15th October 2014
The UK’s unemployment tally dropped by 154,000 to 1.97m in the three months to the end of August according to new numbers from the Office for National Statistics.
The official figures highlighted that the number of unemployed in the country has now tumbled by 538,000 over the past year, representing the largest annual fall in unemployment on record.
However during the three month period, there were almost 31m people in work – 46,000 more than the March to May 2014 total, marking the smallest quarterly increase since the same period last year. Comparing June to August 2014 with a year earlier, there were 736,000 more people in work.
Pay including bonuses for employees over the term was just 0.7% higher than a year earlier while pay excluding bonuses for employees was up 0.9%.

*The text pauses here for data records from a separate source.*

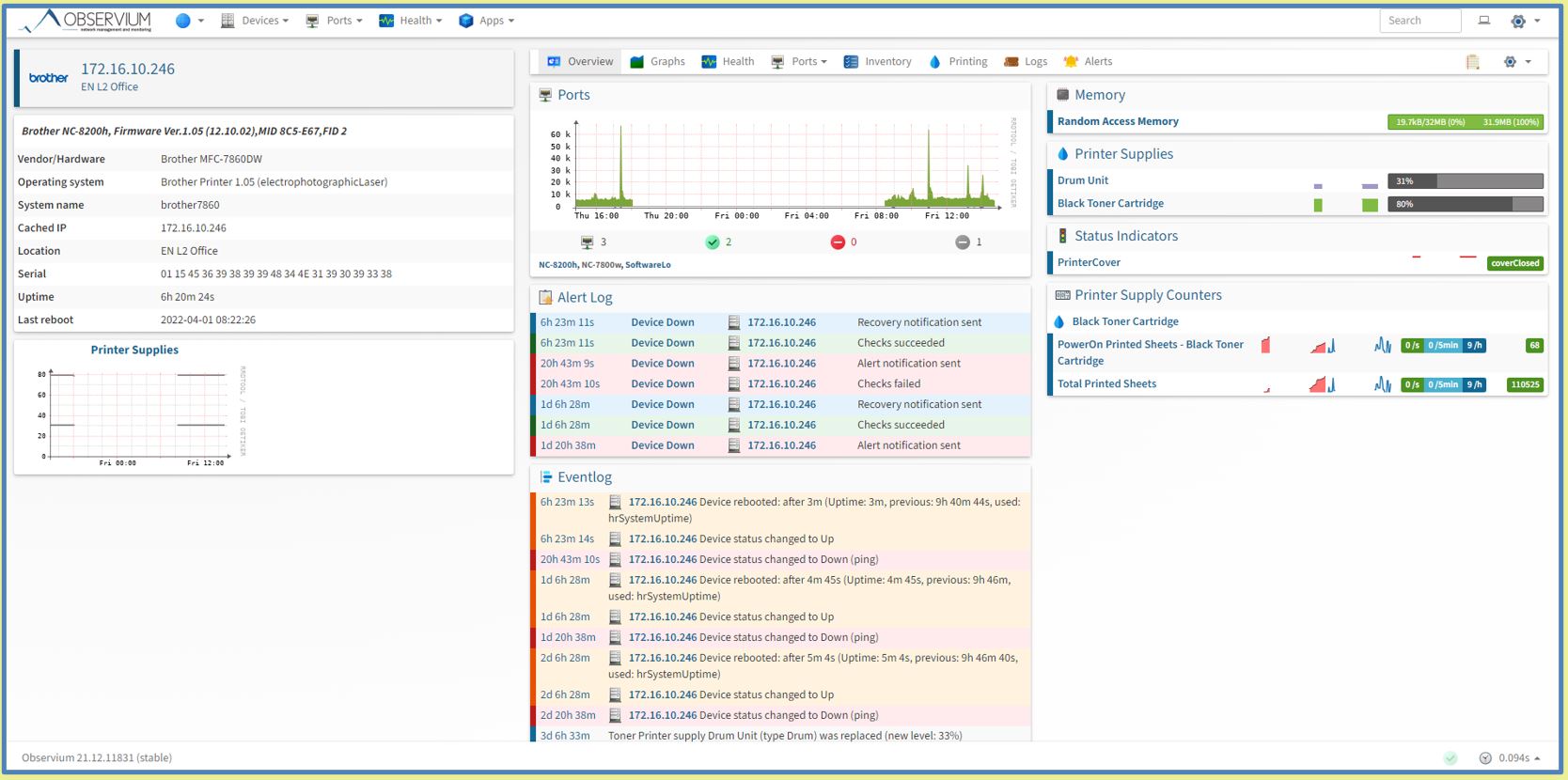The height and width of the screenshot is (780, 1568).
Task: Click the notes clipboard icon in tab bar
Action: tap(1472, 62)
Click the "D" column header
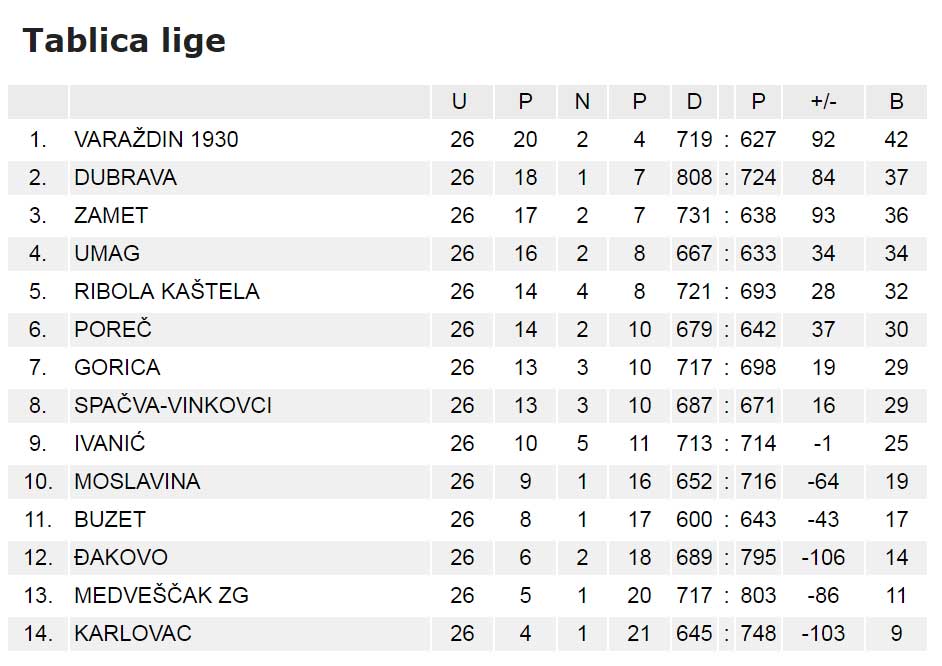 click(694, 101)
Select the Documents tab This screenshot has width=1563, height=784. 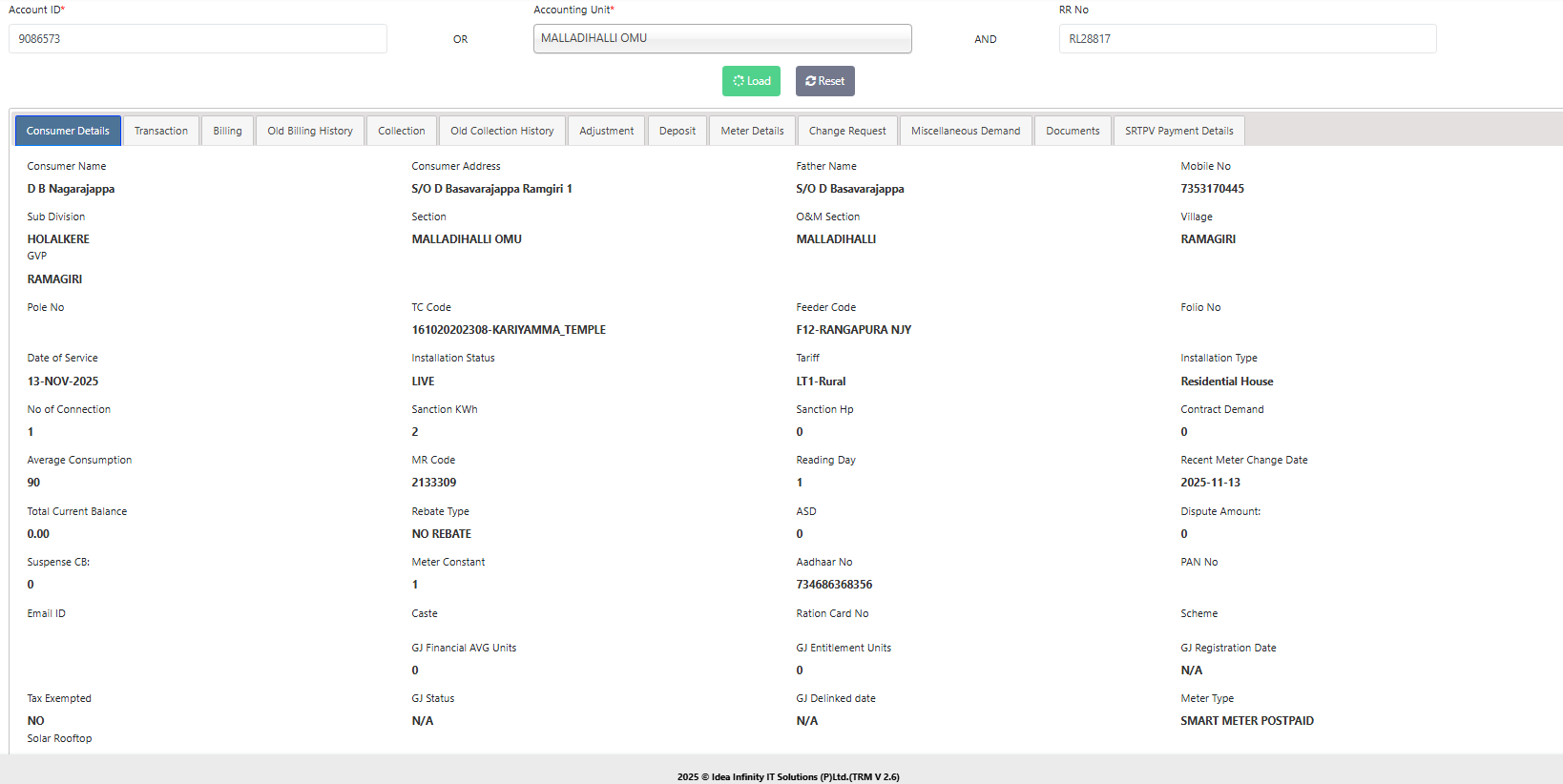(x=1073, y=131)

Howard Archer chief UK and European economist IHS Global Insight expects unemployment to continue to trend downward over the coming months but at a gradually slowing rate to stand at 5.8% at the end of 2014 and 5.5% at the end of 2016. He said: “While we expect the economy to continue growing at a healthy clip, we suspect growth moderated to 0.7% quarter-on-quarter in the third quarter from 0.9% quarter-on-quarter in the second quarter. We see growth being centred in a 0.6–0.7% quarter-on-quarter range going forward.

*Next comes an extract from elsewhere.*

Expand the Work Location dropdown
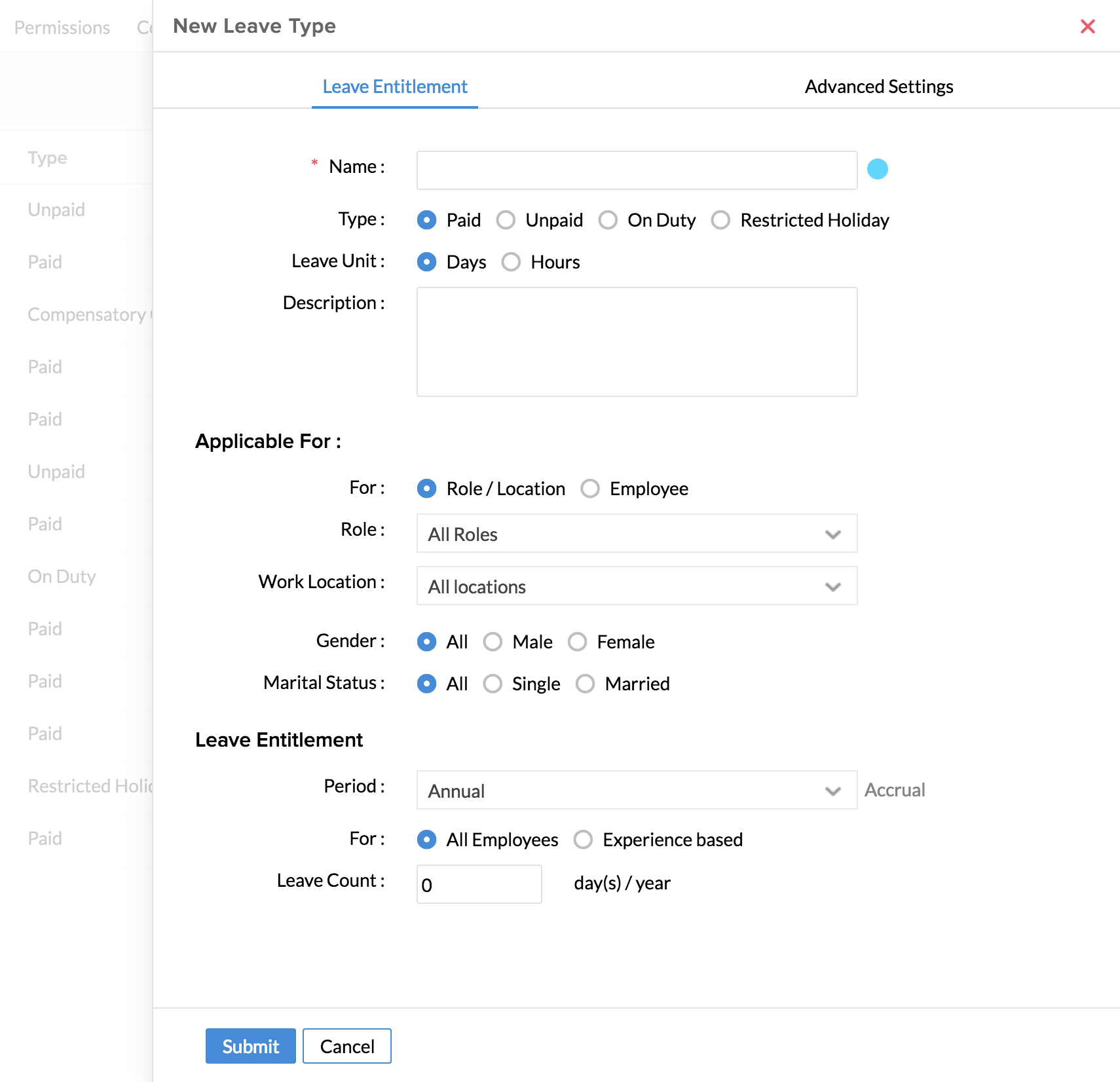This screenshot has height=1082, width=1120. (637, 586)
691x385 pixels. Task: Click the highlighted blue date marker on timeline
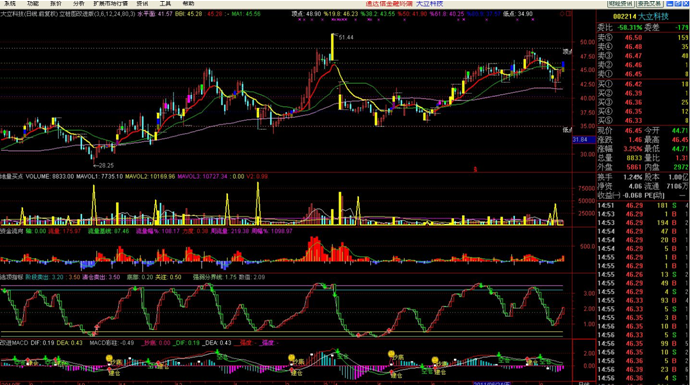(x=492, y=383)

“We also anticipate employment growth will increasingly be limited by improving productivity, as many companies are able to make greater use of the workers they already have.”

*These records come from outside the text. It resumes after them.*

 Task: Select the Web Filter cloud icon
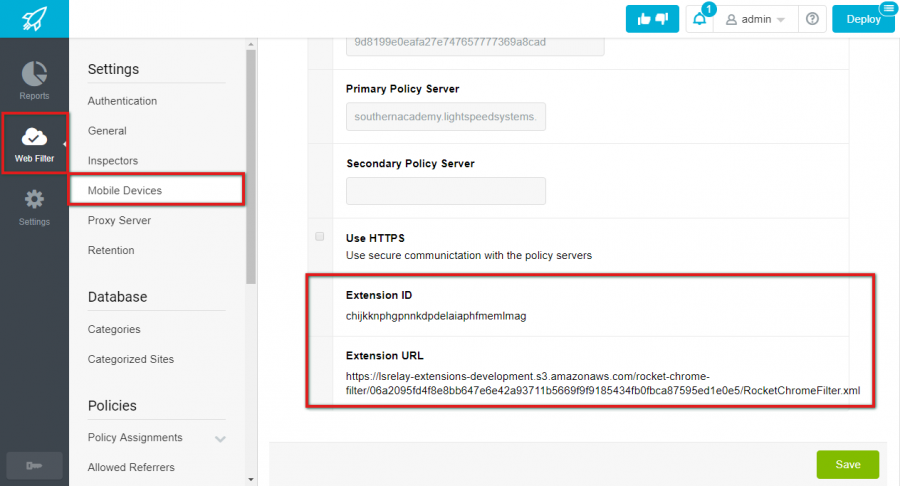(34, 137)
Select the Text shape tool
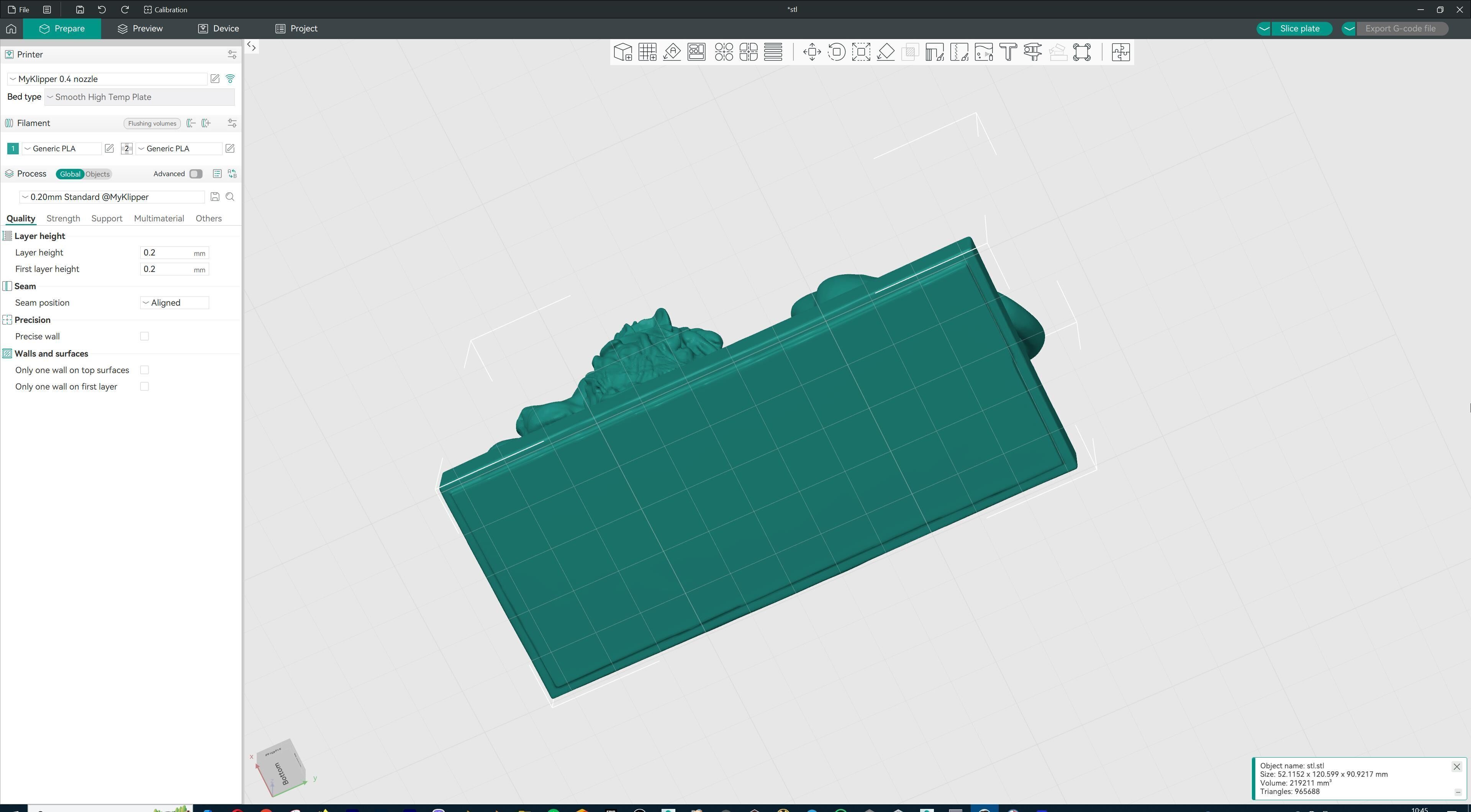This screenshot has width=1471, height=812. pos(1009,52)
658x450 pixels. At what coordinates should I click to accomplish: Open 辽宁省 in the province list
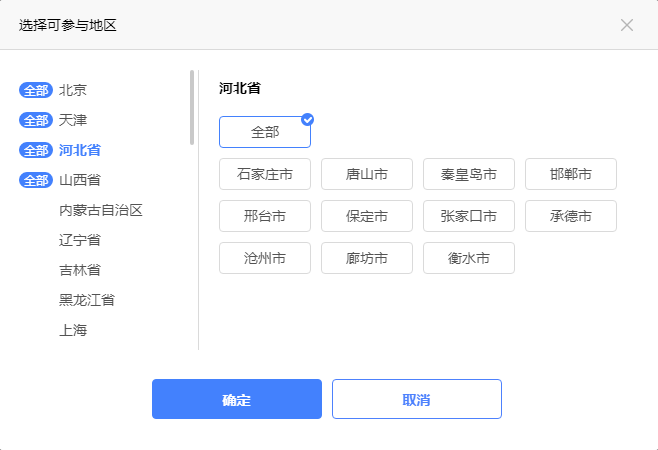click(x=80, y=240)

Ben Brettell, senior economist at Hargreaves Lansdown added: “More jobs and lower unemployment is clearly good news, but the lack of wage growth remains a thorn in the side of an otherwise fairly robust recovery. A year-on-year increase in earnings of 0.7% is nothing to write home about, and remains considerably below the rate of inflation. Many economists predict that we will see wage growth start to come through over the next twelve months or so, but this has been the forecast for a while and it is yet to materialise. The weakness in wages reflects subdued productivity, which has been hamstrung by a lack of capital investment.”